L’énigme de la transmission
La présence de hantavirus sur un navire de croisière est très inhabituelle, car aucune épidémie de ce type n’a été signalée auparavant. Les épidémiologistes examinent plusieurs scénarios possibles expliquant la propagation de l’infection parmi les personnes à bord du MV Hondius :
- Excursions à terre : Les passagers débarquent fréquemment pour des excursions dans des régions éloignées.
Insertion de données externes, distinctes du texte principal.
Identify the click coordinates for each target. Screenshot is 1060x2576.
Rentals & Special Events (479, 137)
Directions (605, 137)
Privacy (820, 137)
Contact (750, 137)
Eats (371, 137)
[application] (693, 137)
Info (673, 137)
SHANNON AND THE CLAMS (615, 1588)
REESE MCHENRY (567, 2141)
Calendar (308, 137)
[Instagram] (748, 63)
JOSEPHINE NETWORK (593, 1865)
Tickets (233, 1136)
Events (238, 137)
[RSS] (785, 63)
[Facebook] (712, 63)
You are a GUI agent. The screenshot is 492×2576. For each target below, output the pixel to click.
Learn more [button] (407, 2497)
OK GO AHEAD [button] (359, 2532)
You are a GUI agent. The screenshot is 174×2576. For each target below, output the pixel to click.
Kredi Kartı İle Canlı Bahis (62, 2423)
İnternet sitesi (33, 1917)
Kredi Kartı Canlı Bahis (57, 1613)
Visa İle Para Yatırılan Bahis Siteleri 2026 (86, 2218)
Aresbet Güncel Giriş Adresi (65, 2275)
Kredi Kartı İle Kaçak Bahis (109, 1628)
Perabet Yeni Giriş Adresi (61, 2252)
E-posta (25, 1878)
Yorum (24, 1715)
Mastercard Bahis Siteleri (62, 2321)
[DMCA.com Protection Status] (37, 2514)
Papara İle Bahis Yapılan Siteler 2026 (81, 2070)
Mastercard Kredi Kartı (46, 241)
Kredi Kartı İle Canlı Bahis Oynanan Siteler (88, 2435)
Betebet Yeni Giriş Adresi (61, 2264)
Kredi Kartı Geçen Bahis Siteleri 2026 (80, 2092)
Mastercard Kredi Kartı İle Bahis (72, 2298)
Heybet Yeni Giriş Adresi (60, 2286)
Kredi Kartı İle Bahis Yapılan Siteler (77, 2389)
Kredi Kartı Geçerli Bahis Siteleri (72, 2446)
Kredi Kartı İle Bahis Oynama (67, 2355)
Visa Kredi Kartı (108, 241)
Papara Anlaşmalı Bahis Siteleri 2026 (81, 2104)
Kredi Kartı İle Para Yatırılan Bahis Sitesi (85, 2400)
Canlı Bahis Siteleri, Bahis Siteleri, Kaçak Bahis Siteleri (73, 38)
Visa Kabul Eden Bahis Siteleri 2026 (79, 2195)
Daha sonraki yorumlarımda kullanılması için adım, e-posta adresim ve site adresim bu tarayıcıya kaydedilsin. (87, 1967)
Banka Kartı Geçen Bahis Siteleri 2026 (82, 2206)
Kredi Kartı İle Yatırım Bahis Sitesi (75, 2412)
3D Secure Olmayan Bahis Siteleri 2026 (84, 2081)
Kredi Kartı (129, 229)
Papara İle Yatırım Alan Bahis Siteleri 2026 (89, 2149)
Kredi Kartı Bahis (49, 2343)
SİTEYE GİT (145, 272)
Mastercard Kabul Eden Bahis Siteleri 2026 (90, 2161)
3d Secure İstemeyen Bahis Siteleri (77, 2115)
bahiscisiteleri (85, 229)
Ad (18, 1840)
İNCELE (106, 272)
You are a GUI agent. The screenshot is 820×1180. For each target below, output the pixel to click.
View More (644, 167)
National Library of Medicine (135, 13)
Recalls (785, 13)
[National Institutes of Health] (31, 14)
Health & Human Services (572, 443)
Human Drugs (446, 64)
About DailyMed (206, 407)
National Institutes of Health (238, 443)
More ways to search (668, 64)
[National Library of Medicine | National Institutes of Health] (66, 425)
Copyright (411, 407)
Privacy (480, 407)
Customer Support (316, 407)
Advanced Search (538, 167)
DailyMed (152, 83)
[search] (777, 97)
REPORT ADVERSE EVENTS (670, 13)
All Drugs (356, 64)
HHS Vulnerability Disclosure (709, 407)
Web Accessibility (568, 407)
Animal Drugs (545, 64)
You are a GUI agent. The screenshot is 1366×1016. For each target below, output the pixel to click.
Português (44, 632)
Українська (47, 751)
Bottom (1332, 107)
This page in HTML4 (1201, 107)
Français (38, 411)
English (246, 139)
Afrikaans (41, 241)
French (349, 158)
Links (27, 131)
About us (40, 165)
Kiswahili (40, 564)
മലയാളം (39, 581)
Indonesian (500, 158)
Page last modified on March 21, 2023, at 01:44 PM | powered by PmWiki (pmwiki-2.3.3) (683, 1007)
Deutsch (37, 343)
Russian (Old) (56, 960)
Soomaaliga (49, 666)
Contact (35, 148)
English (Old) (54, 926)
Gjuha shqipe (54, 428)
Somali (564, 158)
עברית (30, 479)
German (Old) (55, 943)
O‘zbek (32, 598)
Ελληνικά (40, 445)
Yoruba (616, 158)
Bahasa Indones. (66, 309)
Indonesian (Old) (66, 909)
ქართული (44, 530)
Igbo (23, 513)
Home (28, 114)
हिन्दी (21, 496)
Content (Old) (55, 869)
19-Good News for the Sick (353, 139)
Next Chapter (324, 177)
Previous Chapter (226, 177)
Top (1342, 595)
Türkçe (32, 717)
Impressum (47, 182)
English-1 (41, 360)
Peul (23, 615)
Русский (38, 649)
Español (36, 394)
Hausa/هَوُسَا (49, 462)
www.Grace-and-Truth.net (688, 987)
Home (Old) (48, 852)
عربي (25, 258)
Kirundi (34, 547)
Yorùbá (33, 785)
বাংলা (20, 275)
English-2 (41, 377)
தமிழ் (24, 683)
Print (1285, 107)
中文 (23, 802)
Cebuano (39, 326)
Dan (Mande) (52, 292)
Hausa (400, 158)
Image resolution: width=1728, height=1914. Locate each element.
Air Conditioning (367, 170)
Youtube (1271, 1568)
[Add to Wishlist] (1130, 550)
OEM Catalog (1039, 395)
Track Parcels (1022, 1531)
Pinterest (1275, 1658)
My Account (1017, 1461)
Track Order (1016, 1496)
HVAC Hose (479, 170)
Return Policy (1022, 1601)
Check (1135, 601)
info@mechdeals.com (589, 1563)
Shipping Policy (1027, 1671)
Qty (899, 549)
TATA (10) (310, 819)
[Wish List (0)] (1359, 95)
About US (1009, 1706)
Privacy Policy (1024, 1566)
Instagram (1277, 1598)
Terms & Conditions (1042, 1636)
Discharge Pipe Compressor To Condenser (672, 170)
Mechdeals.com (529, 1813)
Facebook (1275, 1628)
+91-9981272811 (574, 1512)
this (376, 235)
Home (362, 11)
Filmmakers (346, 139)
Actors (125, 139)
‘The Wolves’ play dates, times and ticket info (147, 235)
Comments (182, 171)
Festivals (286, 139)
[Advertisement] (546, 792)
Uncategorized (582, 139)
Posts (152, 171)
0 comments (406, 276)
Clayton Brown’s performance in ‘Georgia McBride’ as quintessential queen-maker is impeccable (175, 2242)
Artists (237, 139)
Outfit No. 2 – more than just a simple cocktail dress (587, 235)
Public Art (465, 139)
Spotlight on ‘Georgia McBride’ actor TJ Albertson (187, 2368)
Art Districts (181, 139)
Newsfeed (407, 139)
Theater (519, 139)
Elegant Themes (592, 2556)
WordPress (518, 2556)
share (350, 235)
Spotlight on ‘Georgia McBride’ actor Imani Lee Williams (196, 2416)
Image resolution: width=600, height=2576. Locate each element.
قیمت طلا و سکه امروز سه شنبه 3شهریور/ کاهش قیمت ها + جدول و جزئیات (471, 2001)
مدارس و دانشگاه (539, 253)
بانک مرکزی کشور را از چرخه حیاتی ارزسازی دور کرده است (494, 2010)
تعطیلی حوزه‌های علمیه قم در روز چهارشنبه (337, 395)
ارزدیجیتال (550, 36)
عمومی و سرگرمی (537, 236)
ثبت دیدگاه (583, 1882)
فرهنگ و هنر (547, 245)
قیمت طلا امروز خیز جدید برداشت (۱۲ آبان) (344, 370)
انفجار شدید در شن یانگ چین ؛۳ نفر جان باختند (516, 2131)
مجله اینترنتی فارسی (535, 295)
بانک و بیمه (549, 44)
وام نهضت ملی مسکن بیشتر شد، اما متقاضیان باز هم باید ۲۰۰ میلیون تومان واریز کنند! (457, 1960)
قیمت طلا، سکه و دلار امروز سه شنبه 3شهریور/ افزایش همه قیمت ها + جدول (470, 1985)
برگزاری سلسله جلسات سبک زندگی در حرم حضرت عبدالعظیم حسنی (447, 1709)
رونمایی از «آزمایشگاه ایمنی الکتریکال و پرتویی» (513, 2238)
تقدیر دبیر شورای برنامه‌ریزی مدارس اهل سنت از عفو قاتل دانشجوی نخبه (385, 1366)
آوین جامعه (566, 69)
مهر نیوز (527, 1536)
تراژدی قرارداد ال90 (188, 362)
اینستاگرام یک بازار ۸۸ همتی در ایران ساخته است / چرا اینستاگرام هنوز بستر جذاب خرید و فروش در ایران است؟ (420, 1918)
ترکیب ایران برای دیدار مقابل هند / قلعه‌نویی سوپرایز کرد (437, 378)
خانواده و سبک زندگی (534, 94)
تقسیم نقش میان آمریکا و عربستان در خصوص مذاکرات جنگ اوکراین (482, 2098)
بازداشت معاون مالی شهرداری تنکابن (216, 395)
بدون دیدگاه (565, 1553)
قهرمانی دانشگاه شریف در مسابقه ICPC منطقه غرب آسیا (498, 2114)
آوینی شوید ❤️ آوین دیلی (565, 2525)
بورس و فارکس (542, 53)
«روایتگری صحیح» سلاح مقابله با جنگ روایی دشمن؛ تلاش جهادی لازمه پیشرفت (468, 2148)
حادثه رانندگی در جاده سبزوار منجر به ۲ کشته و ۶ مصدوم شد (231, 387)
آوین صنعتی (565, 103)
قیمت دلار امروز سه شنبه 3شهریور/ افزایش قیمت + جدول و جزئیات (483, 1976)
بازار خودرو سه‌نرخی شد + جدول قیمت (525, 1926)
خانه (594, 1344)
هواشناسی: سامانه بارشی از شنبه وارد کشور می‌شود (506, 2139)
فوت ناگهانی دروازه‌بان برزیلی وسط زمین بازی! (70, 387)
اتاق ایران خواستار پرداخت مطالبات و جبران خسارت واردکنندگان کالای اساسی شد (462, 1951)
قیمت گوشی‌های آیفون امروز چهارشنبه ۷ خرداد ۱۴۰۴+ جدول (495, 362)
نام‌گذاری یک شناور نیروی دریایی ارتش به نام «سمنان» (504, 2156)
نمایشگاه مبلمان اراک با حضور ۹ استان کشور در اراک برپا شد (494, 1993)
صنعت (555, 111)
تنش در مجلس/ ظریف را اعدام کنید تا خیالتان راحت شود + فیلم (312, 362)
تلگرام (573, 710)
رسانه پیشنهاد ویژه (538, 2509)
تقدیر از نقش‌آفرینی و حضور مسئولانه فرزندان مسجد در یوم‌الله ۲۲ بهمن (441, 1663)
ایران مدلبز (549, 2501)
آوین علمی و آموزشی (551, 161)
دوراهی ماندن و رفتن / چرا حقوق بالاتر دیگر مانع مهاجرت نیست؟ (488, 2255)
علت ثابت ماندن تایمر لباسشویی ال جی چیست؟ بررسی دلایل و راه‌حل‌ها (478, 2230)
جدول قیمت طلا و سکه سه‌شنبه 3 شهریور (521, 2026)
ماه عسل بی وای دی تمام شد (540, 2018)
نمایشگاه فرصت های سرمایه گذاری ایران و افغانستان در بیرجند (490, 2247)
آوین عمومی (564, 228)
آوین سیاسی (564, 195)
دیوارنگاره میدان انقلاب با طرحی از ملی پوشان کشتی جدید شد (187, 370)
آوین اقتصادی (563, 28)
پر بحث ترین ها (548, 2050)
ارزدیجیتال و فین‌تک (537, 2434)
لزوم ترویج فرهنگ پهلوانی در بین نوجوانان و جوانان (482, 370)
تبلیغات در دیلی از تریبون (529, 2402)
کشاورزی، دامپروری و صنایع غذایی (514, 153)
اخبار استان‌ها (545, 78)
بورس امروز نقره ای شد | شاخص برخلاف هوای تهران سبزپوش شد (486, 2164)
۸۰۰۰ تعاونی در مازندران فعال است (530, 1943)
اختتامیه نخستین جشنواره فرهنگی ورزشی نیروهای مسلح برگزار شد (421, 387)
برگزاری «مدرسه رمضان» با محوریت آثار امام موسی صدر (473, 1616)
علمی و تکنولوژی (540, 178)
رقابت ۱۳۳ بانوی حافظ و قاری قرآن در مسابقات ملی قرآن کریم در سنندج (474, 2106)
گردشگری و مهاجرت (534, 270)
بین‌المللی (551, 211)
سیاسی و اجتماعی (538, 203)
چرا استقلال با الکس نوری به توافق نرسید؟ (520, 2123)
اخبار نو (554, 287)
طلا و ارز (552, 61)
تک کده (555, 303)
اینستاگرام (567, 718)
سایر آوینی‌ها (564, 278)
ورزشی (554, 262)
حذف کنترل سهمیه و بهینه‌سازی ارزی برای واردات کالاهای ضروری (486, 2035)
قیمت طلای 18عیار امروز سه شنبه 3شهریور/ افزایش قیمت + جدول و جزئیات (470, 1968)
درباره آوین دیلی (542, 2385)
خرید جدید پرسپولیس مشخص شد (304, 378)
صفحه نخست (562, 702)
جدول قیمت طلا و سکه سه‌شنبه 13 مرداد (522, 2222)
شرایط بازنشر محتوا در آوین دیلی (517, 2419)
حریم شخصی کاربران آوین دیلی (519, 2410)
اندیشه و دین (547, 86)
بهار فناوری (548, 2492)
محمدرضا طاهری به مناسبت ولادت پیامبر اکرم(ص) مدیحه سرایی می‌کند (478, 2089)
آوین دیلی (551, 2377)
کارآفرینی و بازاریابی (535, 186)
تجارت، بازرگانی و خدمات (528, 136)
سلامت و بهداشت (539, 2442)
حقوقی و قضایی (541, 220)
L’itinéraire du MV Hondius comprenait des escales en Antarctique, dans les îles Falkland et en Géorgie du Sud, augmentant le risque d’exposition aux rongeurs dans ces environnements.
- Infestation de rongeurs sur le navire : Bien que moins fréquente sur les navires modernes, la possibilité que des rongeurs aient accédé au navire ne peut être totalement exclue. Historiquement, les navires ont été des vectures pour la propagation des rongeurs.
- Transmission interhumaine : C’est une possibilité particulièrement préoccupante, car la plupart des hantavirus ne se transmettent pas d’une personne à l’autre. Cependant, certaines souches, comme le virus Andes trouvé en Patagonie (une région visitée par le MV Hondius), ont le potentiel de se transmettre d’une personne à l’autre par contact étroit. L’OMS a reconnu la possibilité d’une transmission interhumaine limitée dans cette épidémie.
Perspective de santé publique
Malgré la gravité des cas, les responsables de la santé soulignent que le risque pour le grand public reste faible. Aucune restriction de voyage n’est actuellement recommandée. L’accent reste mis sur la gestion de la situation actuelle à bord du MV Hondius et la prévention de toute propagation supplémentaire.
Ceci est une histoire en développement, et d’autres mises à jour sont attendues au fur et à mesure que les enquêtes se poursuivent et que les personnes touchées reçoivent les soins médicaux nécessaires.